Mit diesem Anfang kann ein Wunsch entstehen, all das auch selbst in seiner Heilsamkeit zu erleben. Und vielleicht ist auch eine Sehnsucht fühlbar, das tiefe Vertrauen und den Glauben weiter lernen zu wollen, und wenn man den Weg weitergeht, entsteht dann mit der Zeit die Fähigkeit, sicherer zu glauben, selbst mehr Vertrauen und glaubensstärkende Strategien zu entwickeln, auch und gerade in eigenen neuen, verunsichernden Erfahrungen.
Für mich war nun dieser Mensch meine Mutter in diesen letzten 14 Tagen ihres Lebens. Sie hat mir ihren Glauben offen vorgelebt, ich habe vieles davon aufgenommen und dadurch erfahren dürfen, was für einen besonderen Wert das hatte. Ich empfinde diese Erfahrung von Vertrauen in den Weg aus dem Leben in den Tod, an der mich meine Mutter teilhaben ließ, als Geschenk – auch wenn ich es mir niemals selbst ausgesucht hätte.
Ob und wann Sie solch eine Erfahrung machen, weiß ich nicht. Das lässt sich nicht planen. Aber ich möchte Sie ermutigen, dass Sie sich öffnen können für solche Erfahrungen. Das sind Erfahrungen, die geradezu körperlich fühlbar sind und Sie vielleicht sogar zittern lassen. Zittern ist gut. Ich möchte Sie ermutigen, dass Sie Ausschau halten danach und sich dann darauf einlassen. Und dass Sie nach Resonanz in sich suchen - erforschen Sie ruhig, wie sich das Zittern und die damit verbundene Erschütterung anfühlt. Glauben hat viel mit Spüren zu tun, und mit der Erfahrung von Vertrauen, Hoffnung und Zuversicht ist das Zittern kein Zeichen von Gefahr, sondern ein Zeichen für einen neuen Weg.
Statt immer alles zu wissen, zu planen und zu kontrollieren, können Sie sich auf unbekannte Empfindungen, die vielleicht in ihnen aufsteigen und die ihnen zunächst eher albern und lächerlich vorkommen, und vielleicht auch auf schwer kontrollierbare oder unbekannte Emotionen und Empfindungen einlassen – und vertrauen, dass diese Erfahrung ein Geschenk für Sie bereithält.

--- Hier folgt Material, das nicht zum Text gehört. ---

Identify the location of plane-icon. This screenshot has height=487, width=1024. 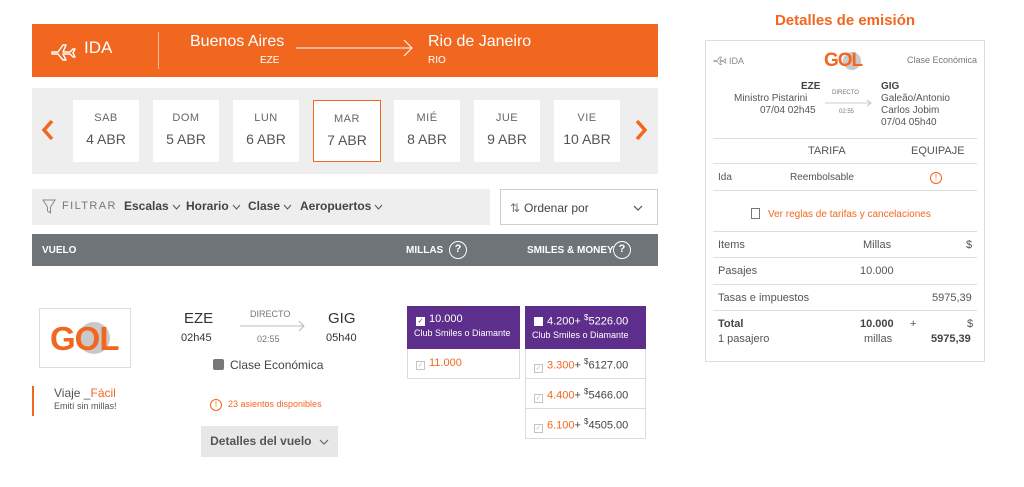
(64, 52).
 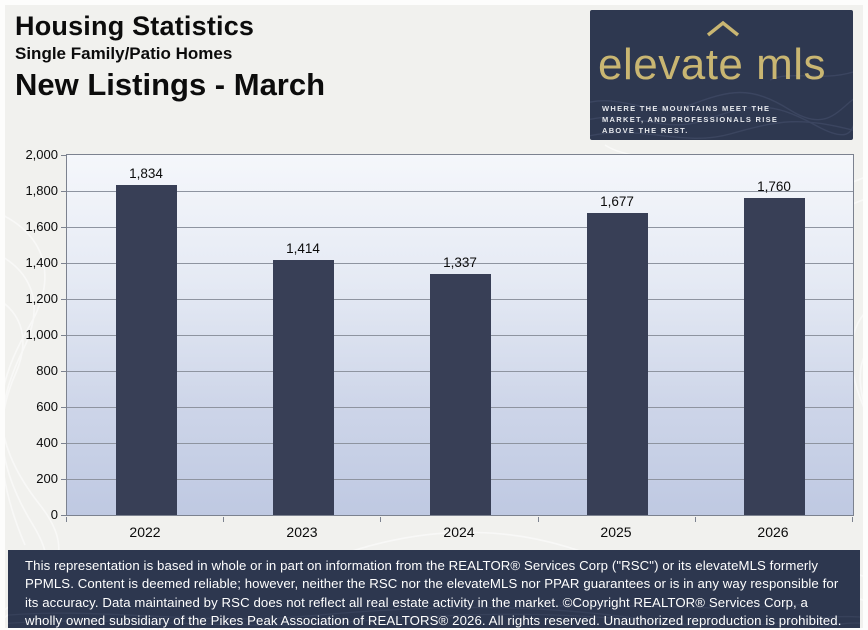 I want to click on y-axis-label: 1,200, so click(x=42, y=298).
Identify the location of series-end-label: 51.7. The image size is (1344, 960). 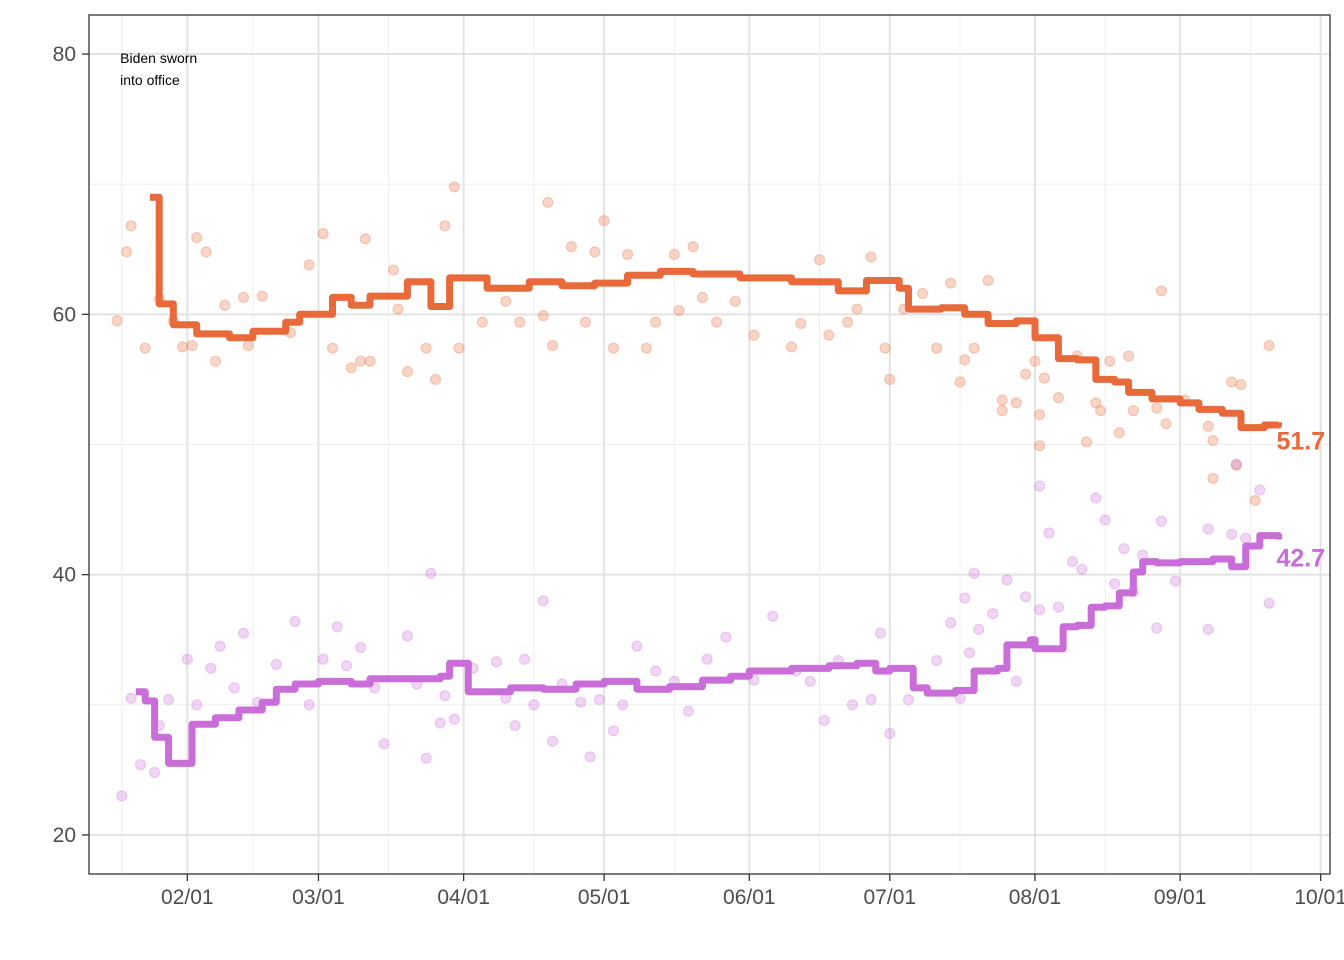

Glaube ist in uns allen als Fähigkeit verankert, uns wachsen zu lassen. Er ist eine immens wichtige Kraft, die uns dabei hilft, schöpferisch tätig zu sein, die Dinge, die uns in unserem Leben wichtig sind, erreichen zu können, und uns auch mit mehr Sicherheit, Vertrauen und Leichtigkeit in einer manchmal unsicheren Umgebung zu bewegen – oder auch im Übergang in eine andere Welt, wie auch immer wir sie uns vorstellen oder spüren.
Ich wünsche Ihnen heute von Herzen, dass auch Sie solche Glaubensüberzeugungen für sich weiterentwickeln können, indem Sie sich für die Geschenke öffnen, die Glaubenserfahrungen anderer Menschen für Sie bereithalten mögen und die Sie dann auch mit Ihren Mitmenschen aus einem offenen Herzen heraus teilen können.